Blanton Brian, Dresback Kendra, Colle Brian, Kolar Randy, Vergara Humberto, Hong Yang, Leonardo Nicholas, Davidson Rachel, Nozick Linda, Wachtendorf Tricia
Renaissance Computing Institute, University of North Carolina at Chapel Hill, Chapel Hill, NC, USA.
School of Civil Engineering and Environmental Science, University of Oklahoma, Norman, OK, USA.
Risk Anal. 2020 Jan;40(1):117-133. doi: 10.1111/risa.13004. Epub 2018 Apr 25.
Hurricane track and intensity can change rapidly in unexpected ways, thus making predictions of hurricanes and related hazards uncertain. This inherent uncertainty often translates into suboptimal decision-making outcomes, such as unnecessary evacuation. Representing this uncertainty is thus critical in evacuation planning and related activities. We describe a physics-based hazard modeling approach that (1) dynamically accounts for the physical interactions among hazard components and (2) captures hurricane evolution uncertainty using an ensemble method. This loosely coupled model system provides a framework for probabilistic water inundation and wind speed levels for a new, risk-based approach to evacuation modeling, described in a companion article in this issue. It combines the Weather Research and Forecasting (WRF) meteorological model, the Coupled Routing and Excess STorage (CREST) hydrologic model, and the ADvanced CIRCulation (ADCIRC) storm surge, tide, and wind-wave model to compute inundation levels and wind speeds for an ensemble of hurricane predictions. Perturbations to WRF's initial and boundary conditions and different model physics/parameterizations generate an ensemble of storm solutions, which are then used to drive the coupled hydrologic + hydrodynamic models. Hurricane Isabel (2003) is used as a case study to illustrate the ensemble-based approach. The inundation, river runoff, and wind hazard results are strongly dependent on the accuracy of the mesoscale meteorological simulations, which improves with decreasing lead time to hurricane landfall. The ensemble envelope brackets the observed behavior while providing "best-case" and "worst-case" scenarios for the subsequent risk-based evacuation model.

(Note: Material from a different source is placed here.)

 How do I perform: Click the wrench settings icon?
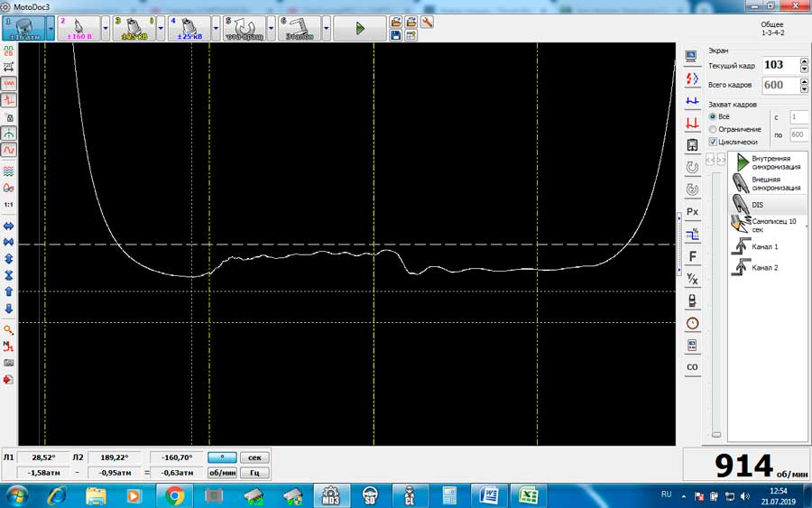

飓风的路径和强度可能会以意想不到的方式迅速变化,因此飓风及其相关灾害的预测具有不确定性。这种内在的不确定性常常导致决策结果不理想,比如不必要的疏散。因此,在疏散规划及相关活动中体现这种不确定性至关重要。我们描述了一种基于物理的灾害建模方法,该方法(1)动态考虑灾害各组成部分之间的物理相互作用,(2)使用集合方法捕捉飓风演变的不确定性。这个松散耦合的模型系统为概率性洪水淹没和风速水平提供了一个框架,用于一种新的基于风险的疏散建模方法,本期刊的一篇配套文章对此进行了描述。它结合了天气研究与预报(WRF)气象模型、耦合路由与过量存储(CREST)水文模型以及高级环流(ADCIRC)风暴潮、潮汐和风浪模型,来计算一组飓风预测的淹没水平和风速。对WRF初始条件和边界条件以及不同模型物理特性/参数化的扰动会生成一组风暴解,然后用于驱动耦合的水文+水动力模型。以2003年的飓风伊莎贝尔为例来说明基于集合的方法。淹没、河流径流和风灾结果强烈依赖于中尺度气象模拟的准确性,随着飓风登陆时间的缩短,这种准确性会提高。集合包络涵盖了观测到的行为,同时为后续基于风险的疏散模型提供了“最佳情况”和“最坏情况”的情景。